Boozman and Reps. Steve Womack, R-Rogers, Rick Crawford, R-Jonesboro, and Tim Griffin, R-Little Rock, said they were skeptical that Obama would deliver on his proposal to expand American energy production given his recent rejection of the Keystone pipeline that would link Canada sand oil supplies with Gulf coast refineries.

“It is hard to take him seriously when he talks about putting people to work when just a week ago he killed Keystone.

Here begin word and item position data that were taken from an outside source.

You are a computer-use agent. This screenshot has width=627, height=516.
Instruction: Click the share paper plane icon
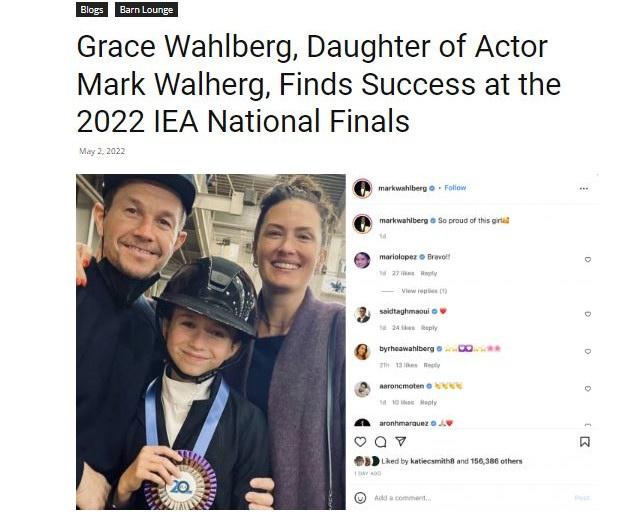coord(400,441)
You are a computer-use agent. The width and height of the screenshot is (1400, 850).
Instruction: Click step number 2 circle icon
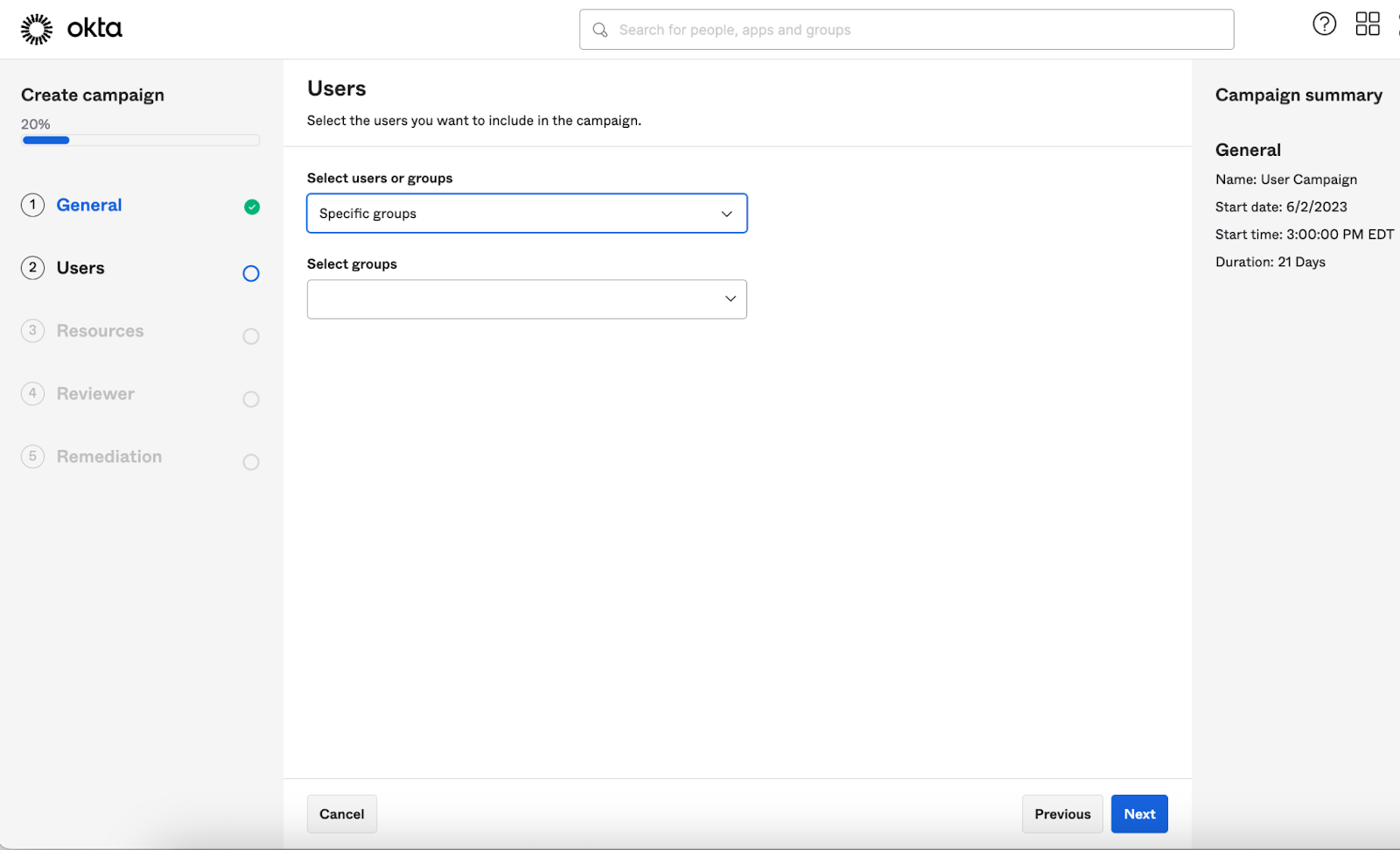[32, 268]
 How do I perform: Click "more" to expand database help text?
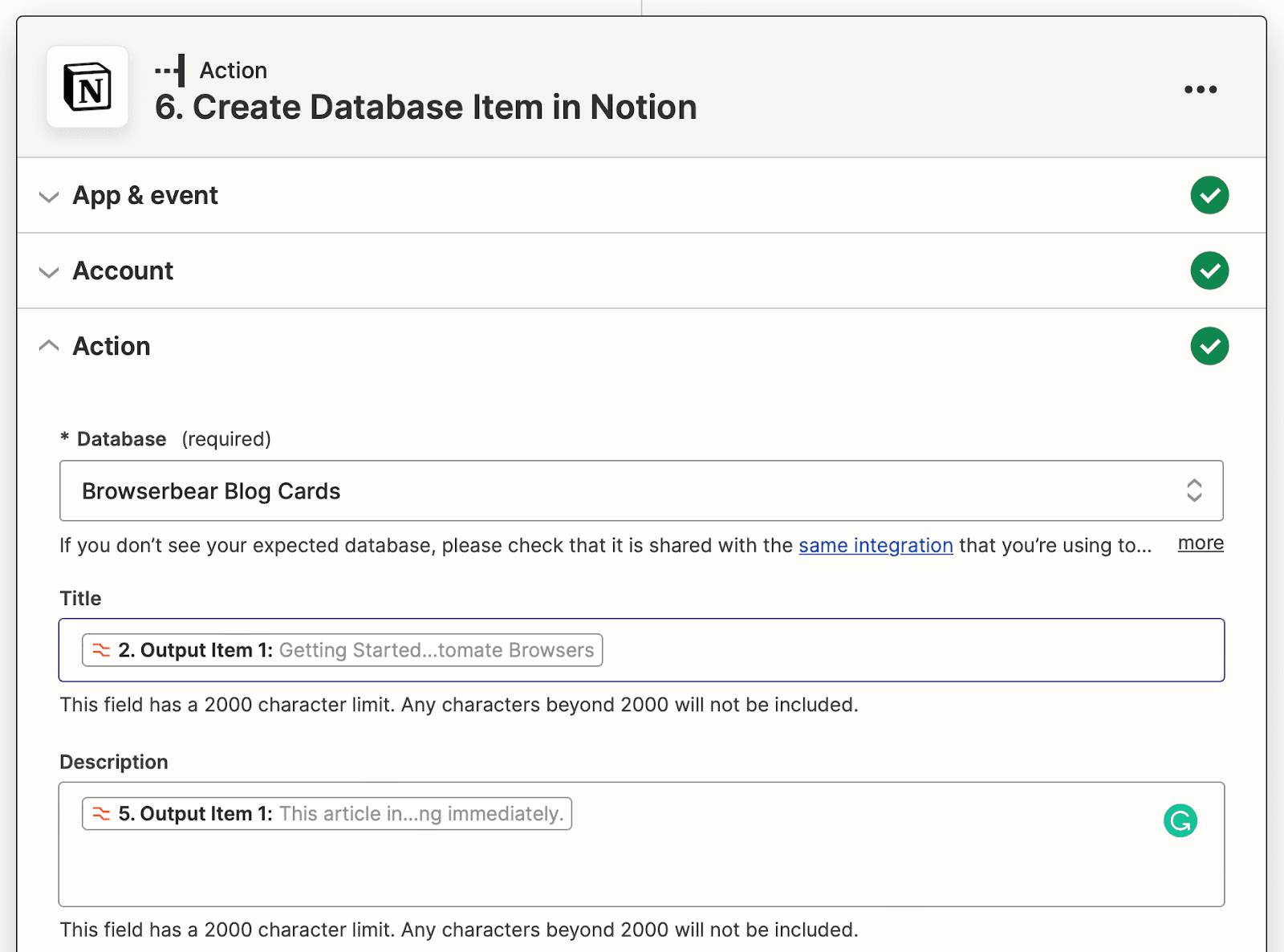tap(1201, 543)
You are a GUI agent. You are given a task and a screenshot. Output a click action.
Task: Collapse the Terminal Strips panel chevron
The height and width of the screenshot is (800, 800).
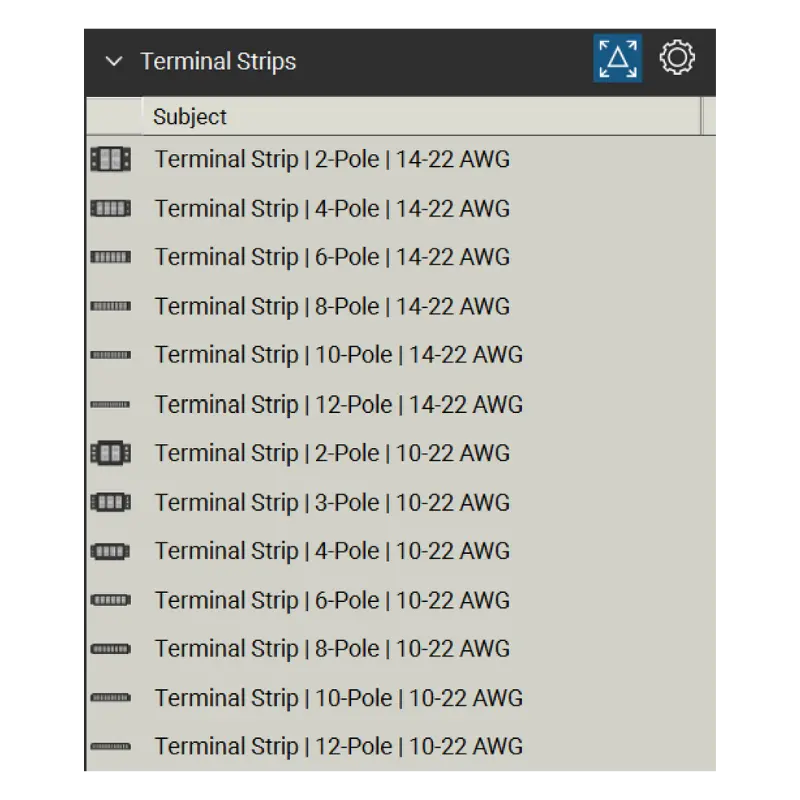tap(114, 62)
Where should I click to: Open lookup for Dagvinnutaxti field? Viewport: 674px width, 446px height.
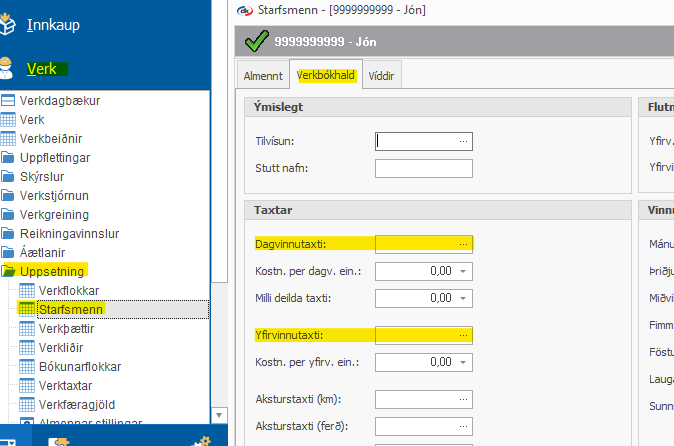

That would have brought thousands of jobs,” Griffin said.

“Keystone also had the added benefit of providing the United States with a new energy source that would make our country less dependent on Middle Eastern oil,” Crawford said. “Even with these tremendous benefits the President chose to reject the Keystone project.”

Womack also questioned Obama’s commitment to reducing the federal debt.

“I listened very carefully for his plan to address our huge deficit and debt. The first mention in his speech came 50 minutes into it,” Womack said.

Obama drew his largest applause early in his xx minute speech as he recognized the heroic efforts of the nation’s military. He drew bipartisan applause after noting that Osama bin Laden was no longer a threat.

As he offered up new proposals including investments in shale gas and new energy-efficient factories that Democrats were quick to applaud. Republicans mostly sat quietly through the speech.

Obama’s address before a joint session of Congress comes just 10 months before American voters will go to the polls to determine if he will serve a second four-year term.

His re-election campaign organized thousands of “State of the Union” watch parties that left no doubt that politics was the focus Tuesday night.

“We can either settle for a country where a shrinking number of people do really well, while a growing number of Americans barely get by. Or we can restore an economy where everyone gets a fair shot, everyone does their fair share, and everyone plays by the same set of rules,” Obama said.

Obama proposed new efforts to boost manufacturing, alternative energy and education. And, he renewed his call for a “Buffet Rule” to ensure equity in taxation by eliminating loopholes that allow billionaire Warren Buffet to pay a lower income tax rate than his secretary.

Buffet’s secretary Debbie Bosanek sat with first lady Michelle Obama in the House gallery to watch the speech.

Hours before Obama delivered the address Senate leaders offered their assessments as they opened their morning session.

Senate Minority Leader Mitch McConnell, R-Ky., said his early read was that Obama had given up on governing.

“The goal isn’t to conquer the nation’s problems. It’s to conquer Republicans. The goal isn’t to prevent gridlock, but to guarantee it,” McConnell said.

Senate Majority Leader Harry Reid, D-Nev., blamed Republicans for the stalemate and urged them to give Obama’s “bipartisan vision the consideration it deserves.”

Lawmakers set aside their partisan sparring for at least one emotional moment as they welcomed Rep. Gabrielle Giffords, D-Ariz., back with a rousing standing ovation.

Injured last year in a shooting in Tucson, she announced on Sunday plans to resign from Congress. Gifford’s husband, Mark Kelly, also sat in the first lady’s gallery box.

The shooting prompted a bipartisan seating effort in Congress at last year’s address. Womack and Ross sat together then and again this year.

Ross said it was “an inspiring moment” to see such a warm bipartisan greeting for his friend Giffords. The two are members of the House Blue Dogs Caucus.

“Seeing her on the house floor you know brought tears to my eyes. Gabby and I are good friends,” he said. “She’s in my prayers.”

House Republicans spent much of Tuesday focused on the fact that it has been 1,000 days since the Senate last approved a budget resolution.

Griffin and Womack turned to social media to make the point.

Griffin pointed his Twitter followers to a press release blasting Senate Democrats for failing to complete a basic responsibility of governing. Womack tweeted to his followers that 1,000 days ago there was no Apple IPad and no budget from Senate Democrats.

The Senate rejected the House-approved budget resolution last July and offered no alternative. At the time, Reid, trashed the measure as “weak and senseless” and “anathema to what our country is all about.”